▶ **Document passage**
▬▬▬▬▬▬▬▬▬▬
However, I was most struck by two comments by readers. I have no idea whether these views are widely held, but you need to look at them closely. At least some people support the new law for the reasons described below.

Way to many procedures being done for no reason. I agree people should be mandated to live a health life style. How many times do you see overweight people with handicap parking and driving those electric shopping carts. Who is giving out these permits, doctors. Instead they should be telling these people to exercise and lose weight and some of there disabilities will actually improve.

comment in the Milwaukee Journal Sentinel

But costs are not Ryan’s main beef. He is an idealogue. He wants small government, commerce, low taxes and individual freedom, financial solvency be damned.

another comment

Way back when women were not allowed to vote, some of the opposition was the male chauvenistic argument that women love to meddle and that if they are allowed to vote, we will have a state that meddles in all our affairs. I always thought that was pretty funny. It would be so nice to think that one sex has this vice more than the other. Oh well.
▬▬▬▬▬▬▬▬▬▬
Stored data entries

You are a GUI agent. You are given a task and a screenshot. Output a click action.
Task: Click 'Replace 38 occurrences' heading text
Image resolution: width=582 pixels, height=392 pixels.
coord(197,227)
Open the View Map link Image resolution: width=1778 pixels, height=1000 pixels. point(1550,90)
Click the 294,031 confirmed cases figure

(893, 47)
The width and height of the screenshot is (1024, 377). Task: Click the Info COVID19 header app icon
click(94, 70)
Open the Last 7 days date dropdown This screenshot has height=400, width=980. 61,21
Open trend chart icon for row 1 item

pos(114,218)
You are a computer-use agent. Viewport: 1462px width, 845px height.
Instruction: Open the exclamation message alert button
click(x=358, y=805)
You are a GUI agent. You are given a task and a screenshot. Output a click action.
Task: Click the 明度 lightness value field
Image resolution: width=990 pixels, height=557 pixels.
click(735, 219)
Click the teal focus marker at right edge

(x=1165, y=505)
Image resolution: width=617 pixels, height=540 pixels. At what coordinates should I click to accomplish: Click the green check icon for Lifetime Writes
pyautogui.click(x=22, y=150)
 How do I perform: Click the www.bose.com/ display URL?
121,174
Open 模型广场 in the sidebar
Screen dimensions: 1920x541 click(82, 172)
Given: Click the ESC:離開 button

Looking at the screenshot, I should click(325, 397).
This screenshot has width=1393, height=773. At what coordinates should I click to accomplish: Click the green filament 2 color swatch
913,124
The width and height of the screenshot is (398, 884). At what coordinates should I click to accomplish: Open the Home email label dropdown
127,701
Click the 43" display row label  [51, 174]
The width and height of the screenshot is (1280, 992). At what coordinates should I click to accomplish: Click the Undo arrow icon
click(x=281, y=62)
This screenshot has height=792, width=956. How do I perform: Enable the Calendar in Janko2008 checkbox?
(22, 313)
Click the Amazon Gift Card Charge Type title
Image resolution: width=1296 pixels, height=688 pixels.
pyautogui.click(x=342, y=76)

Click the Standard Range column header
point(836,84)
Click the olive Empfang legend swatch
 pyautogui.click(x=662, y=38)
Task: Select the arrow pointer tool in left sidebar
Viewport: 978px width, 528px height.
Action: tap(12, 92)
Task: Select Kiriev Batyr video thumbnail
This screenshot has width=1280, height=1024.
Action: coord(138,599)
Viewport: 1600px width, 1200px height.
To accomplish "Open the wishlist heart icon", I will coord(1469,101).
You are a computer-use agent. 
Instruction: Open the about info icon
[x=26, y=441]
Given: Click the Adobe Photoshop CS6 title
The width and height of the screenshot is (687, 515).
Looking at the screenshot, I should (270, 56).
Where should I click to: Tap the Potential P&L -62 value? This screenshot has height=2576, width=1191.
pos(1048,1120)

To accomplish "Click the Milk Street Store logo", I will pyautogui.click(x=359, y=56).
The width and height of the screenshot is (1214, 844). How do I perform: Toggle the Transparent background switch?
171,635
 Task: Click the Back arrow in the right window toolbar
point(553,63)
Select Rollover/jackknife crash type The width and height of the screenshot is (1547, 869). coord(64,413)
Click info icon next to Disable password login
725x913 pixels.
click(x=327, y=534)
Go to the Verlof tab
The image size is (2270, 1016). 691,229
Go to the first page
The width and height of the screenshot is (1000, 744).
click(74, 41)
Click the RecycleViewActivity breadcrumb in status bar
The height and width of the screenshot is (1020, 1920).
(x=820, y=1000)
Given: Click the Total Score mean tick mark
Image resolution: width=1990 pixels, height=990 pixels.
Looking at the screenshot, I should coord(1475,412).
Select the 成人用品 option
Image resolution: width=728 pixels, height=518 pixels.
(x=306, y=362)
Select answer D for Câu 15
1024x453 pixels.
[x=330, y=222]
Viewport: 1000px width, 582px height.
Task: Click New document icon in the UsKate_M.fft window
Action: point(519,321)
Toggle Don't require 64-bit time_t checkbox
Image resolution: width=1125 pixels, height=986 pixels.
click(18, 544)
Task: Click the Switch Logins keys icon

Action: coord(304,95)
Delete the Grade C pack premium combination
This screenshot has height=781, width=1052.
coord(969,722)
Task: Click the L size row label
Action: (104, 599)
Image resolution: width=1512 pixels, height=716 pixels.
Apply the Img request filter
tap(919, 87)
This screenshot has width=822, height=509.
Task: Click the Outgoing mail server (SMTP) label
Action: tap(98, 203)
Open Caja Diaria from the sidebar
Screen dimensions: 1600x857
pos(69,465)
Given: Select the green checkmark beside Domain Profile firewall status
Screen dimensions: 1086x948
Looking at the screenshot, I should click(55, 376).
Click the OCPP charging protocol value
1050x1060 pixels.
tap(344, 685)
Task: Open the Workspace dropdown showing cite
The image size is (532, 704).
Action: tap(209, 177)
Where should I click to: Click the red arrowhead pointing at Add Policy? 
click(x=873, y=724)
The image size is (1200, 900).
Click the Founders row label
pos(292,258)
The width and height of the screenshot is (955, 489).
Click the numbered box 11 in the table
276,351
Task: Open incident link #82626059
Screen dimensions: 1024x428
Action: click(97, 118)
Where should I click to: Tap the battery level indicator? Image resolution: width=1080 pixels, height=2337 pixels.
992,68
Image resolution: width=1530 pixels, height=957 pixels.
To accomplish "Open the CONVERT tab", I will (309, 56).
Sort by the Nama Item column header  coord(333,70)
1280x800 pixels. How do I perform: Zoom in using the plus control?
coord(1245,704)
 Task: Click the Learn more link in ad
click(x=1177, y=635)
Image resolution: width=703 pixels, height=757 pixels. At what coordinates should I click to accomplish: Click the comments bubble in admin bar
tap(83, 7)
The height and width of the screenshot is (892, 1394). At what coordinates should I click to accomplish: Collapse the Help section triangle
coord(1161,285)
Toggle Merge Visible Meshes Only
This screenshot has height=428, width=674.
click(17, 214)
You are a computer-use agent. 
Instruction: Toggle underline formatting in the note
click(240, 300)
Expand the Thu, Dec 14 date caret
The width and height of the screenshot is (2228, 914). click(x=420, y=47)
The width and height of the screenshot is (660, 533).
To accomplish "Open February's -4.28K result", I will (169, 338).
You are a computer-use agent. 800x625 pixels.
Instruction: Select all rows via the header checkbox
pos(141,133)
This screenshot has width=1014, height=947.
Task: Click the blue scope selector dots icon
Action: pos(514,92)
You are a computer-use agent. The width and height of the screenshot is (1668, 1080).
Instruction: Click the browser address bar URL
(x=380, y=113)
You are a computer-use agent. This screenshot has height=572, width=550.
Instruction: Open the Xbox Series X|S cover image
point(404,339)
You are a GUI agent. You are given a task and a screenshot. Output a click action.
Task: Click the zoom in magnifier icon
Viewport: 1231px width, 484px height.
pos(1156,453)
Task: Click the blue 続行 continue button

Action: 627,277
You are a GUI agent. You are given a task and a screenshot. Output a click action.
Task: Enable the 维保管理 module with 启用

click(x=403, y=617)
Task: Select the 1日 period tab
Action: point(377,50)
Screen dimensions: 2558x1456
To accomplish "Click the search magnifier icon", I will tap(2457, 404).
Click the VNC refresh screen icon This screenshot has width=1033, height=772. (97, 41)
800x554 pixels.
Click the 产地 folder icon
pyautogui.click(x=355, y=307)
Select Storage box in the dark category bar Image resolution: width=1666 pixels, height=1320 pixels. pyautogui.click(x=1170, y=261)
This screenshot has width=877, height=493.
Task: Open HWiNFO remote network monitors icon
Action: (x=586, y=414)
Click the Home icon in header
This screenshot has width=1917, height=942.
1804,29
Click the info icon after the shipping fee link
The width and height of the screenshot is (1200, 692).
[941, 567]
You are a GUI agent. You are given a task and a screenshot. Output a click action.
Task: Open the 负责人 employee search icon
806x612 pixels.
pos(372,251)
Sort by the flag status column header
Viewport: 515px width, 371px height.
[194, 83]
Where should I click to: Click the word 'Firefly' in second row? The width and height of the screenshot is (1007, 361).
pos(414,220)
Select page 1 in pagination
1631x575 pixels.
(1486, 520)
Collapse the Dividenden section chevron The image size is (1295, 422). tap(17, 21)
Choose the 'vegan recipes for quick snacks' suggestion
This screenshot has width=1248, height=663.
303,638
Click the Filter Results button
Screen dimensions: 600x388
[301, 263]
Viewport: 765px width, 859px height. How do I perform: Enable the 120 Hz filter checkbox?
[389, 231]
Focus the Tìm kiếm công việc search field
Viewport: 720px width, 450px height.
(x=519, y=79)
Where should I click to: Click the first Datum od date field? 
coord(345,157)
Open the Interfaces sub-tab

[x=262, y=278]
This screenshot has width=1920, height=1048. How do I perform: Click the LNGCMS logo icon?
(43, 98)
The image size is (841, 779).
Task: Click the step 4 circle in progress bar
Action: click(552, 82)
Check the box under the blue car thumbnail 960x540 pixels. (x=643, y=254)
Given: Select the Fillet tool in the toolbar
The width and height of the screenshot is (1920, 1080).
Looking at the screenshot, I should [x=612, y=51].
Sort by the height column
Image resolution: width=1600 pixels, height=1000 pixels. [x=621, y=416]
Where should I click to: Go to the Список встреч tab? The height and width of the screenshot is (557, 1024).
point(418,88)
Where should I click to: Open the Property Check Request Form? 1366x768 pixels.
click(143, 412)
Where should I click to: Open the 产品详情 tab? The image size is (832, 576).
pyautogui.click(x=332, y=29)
▬▬▬▬▬▬▬▬▬▬
▶ **Required actions**
(A) Answer these questions from the passage on reader comments:
(i) In which newspaper did the comment about handicap parking and electric shopping carts appear?
(ii) What does Ryan want, according to the passage?
(iii) When women were not allowed to vote, what did some of the opposition argue would happen if they were allowed to?
(B) Proceed with the passage on reader comments about the new law, picking up right after its final sentence.
These items have no connection to the passage on reader comments.

▶ **List of answers**
(A)
(i) The Milwaukee Journal Sentinel.
(ii) Small government, commerce, low taxes and individual freedom.
(iii) That because women love to meddle, we would have a state that meddles in all our affairs.

(B)
Meddling is a sin, but since we don’t have any room for religion in public life it is not worth pointing that out here. More to the point is this simple fact: with a federal health funding and decision making plan in place, there is nothing that people do with their time that does not affect our federal budget. The state now has an interest in absolutely everything you do.

I think it was my brother Nate that made this point about motorcycle helmets. If an insurance company insures a driver of motor cycles, they have, it seems to me, the right to tell them to wear a helmet or at least to charge a lot more in premiums for those who don’t agree to wear the helmet. After all, they will have to pay a lot more money to reconstruct shattered skulls than bruised ones.

Since the motorcycle rider has made a voluntary association with the insurance company in order to defray potential emergency expenses, he can walk away from that arrangement if he disagrees with the terms. Everything is private and voluntary.

Now we bring in the federal government. It carries, or at least will eventually carry, the final burden for every medical expense in this country. For now we can set aside the favors and bribes that will become a routine element of federal health funding and decision making. Let’s just accept the fact that we are all now paying for every stupid thing that anybody ever does.

In a world where symbols dominate the discourse, we have handed the federal government the right to eliminate anything they can persuade the people they should not like. Today it might be motorcycle helmets. Tomorrow it might be babies with missing chromosomes. On Friday it might, through an unimaginable social revolution, be people with STD’s. On Saturday it might be a mental disease.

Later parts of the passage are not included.